It’s not every day that the Los Angeles Times describes a playwright as “a post-modern Clifford Odets.”
Meet Jason Odell Williams. His plays have been performed Off-Broadway at New World Stages and Westside Theatre as well as theatres across the country. He has received numerous accolades for his work, including an Emmy nomination for his television writing and producing. He is also a dedicated member of FST’s Playwright Collective, developing brand new plays with the theatre’s artistic team for FST’s stages.
We sat down with Williams to hear more about his experiences with the Collective and his latest work in progress, an interactive theatrical experience called America In One Room.
You’ve been a member of FST’s Playwright Collective for some time. How would you describe your experience so far?
Is it too cheesy to say it’s been “a dream come true?” Because it has. It’s given me a creative boost exactly when I needed it – when we all needed one, I think. And it’s allowed me to push myself creatively to places I hadn’t gone before in my writing. Everyone at FST has been so supportive and encouraging during the process. It’s such a creative and safe space. I love it!
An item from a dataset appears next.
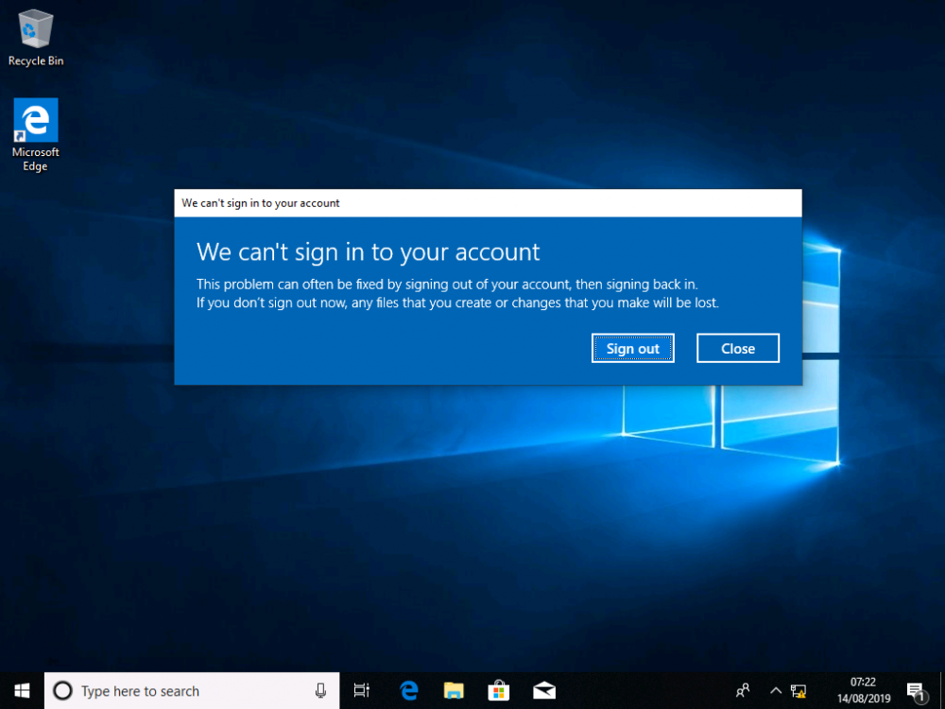Expand the hidden tray icons chevron

pyautogui.click(x=776, y=691)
You are currently working on a brand-new play called America In One Room. Tell us more about the inspiration behind this new project.
I read a story in the New York Times about an event that took place in fall 2019, shortly before the primaries for the 2020 election. A non-profit, nonpartisan group gathered 526 voters from across the United States – of all races, genders, and political persuasions – to discuss the most pressing issues facing our country. The theory was if you could get groups of people to actually talk and listen, then maybe there’d be some common ground to be found and less bitterness and anger.
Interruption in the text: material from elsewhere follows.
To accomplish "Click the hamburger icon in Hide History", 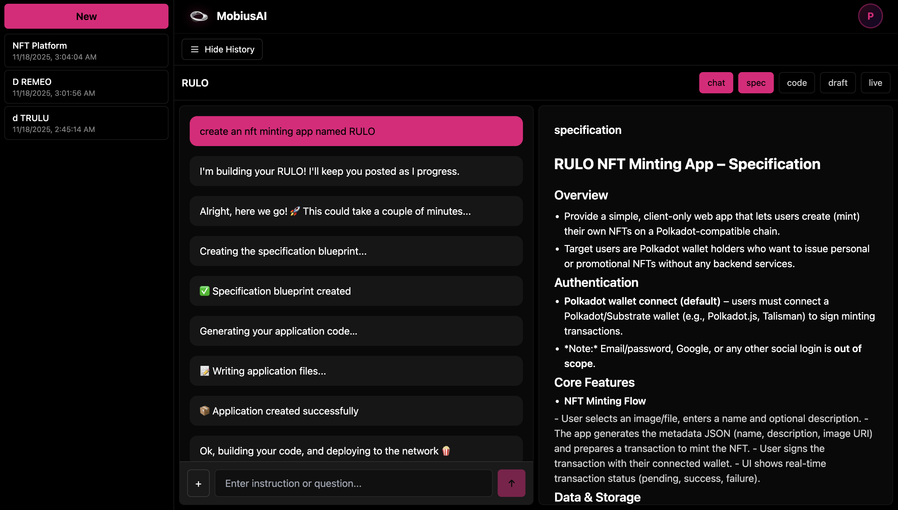I will coord(195,49).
The play focuses on one small “breakout group” from the conference – eight participants and one moderator – and follows them over the course of the weekend. The play is less about the formal political discussions and more about the small conversations where they learn about each other’s personal lives. That’s what the play is exploring, in a fun, humorous, and exciting way, I hope!
America In One Room has a strong element of audience participation. What does that entail and how did it come about?
The audience participation has taken different forms over the various drafts. Sometimes, the moderator asks everyone – actors and audience – whether they agree or disagree with a statement. There are also moments in which audience members are called upon to ask questions about various issues, and there are other opportunities for audience participation that I’m still playing with.
But no matter what form the participation takes, I wanted the audience to feel like they were included in the conversations and discussions on stage. I wanted them to see how their responses lined up – or didn’t – with their seat-mate’s or the person (literally) across the aisle. The play is about fixing our broken democracy, and the major takeaway is that if we want to fix it, we all have to be active participants.
Were there any challenges or surprises you encountered while working on America In One Room?
Every new draft surprises me. The characters have begun to take on a life of their own and take me down paths I never expected.
The biggest challenge is crafting a play with nine, sometimes ten, people on stage at the same time. How do I track what each character is thinking and feeling even if they’re not speaking for several pages? But that’s also been fun and new for me. Most plays I write have smaller casts, knowing they are easier to produce. But Richard Hopkins (FST’s Producing Artistic Director) encouraged me to think BIG with this project, and a bigger cast suited this play really well!
You have also done a lot of recent work for Netflix and other television companies. Has writing for television ever influenced your work in theatre?
Yes, absolutely – and my TV writing is influenced by my theatre experience, too. It’s fun to steal a theatrical device – like breaking the fourth wall and dramatic lighting shifts – and use it in a TV script. It’s also been fun to use TV tricks, like quick cuts and music cues, and apply them to theatre. While working on America In One Room, I’ve found a lot of ways to “cut to the chase,” which you can easily do in TV and film. It helps the play move faster and keeps the audience on their toes, too!
What are your hopes for the theatre world when everything can fully re-open?
My hope is that theatre sees a boom in business as people flock to live performances again. My hope is that theatres have used the shutdown and time off to develop new work – like FST – and open doors to more diverse artists, both on stage and behind the scenes. My hope is that theatre helps heal the country and brings us together like no other art form can. My hope is that theatre becomes more vibrant, inclusive, exciting, and profitable than ever. Is that too much to hope for?
Jason Odell Williams is an award-winning playwright and Emmy-nominated television producer based in New York City. His plays include Church & State and Handle with Care, which FST produced as part of its 2020 Season. He is currently developing America in One Room and is co-developig a new musical exploring his wife’s (Charlotte Cohn) Dutch Jewish heritage.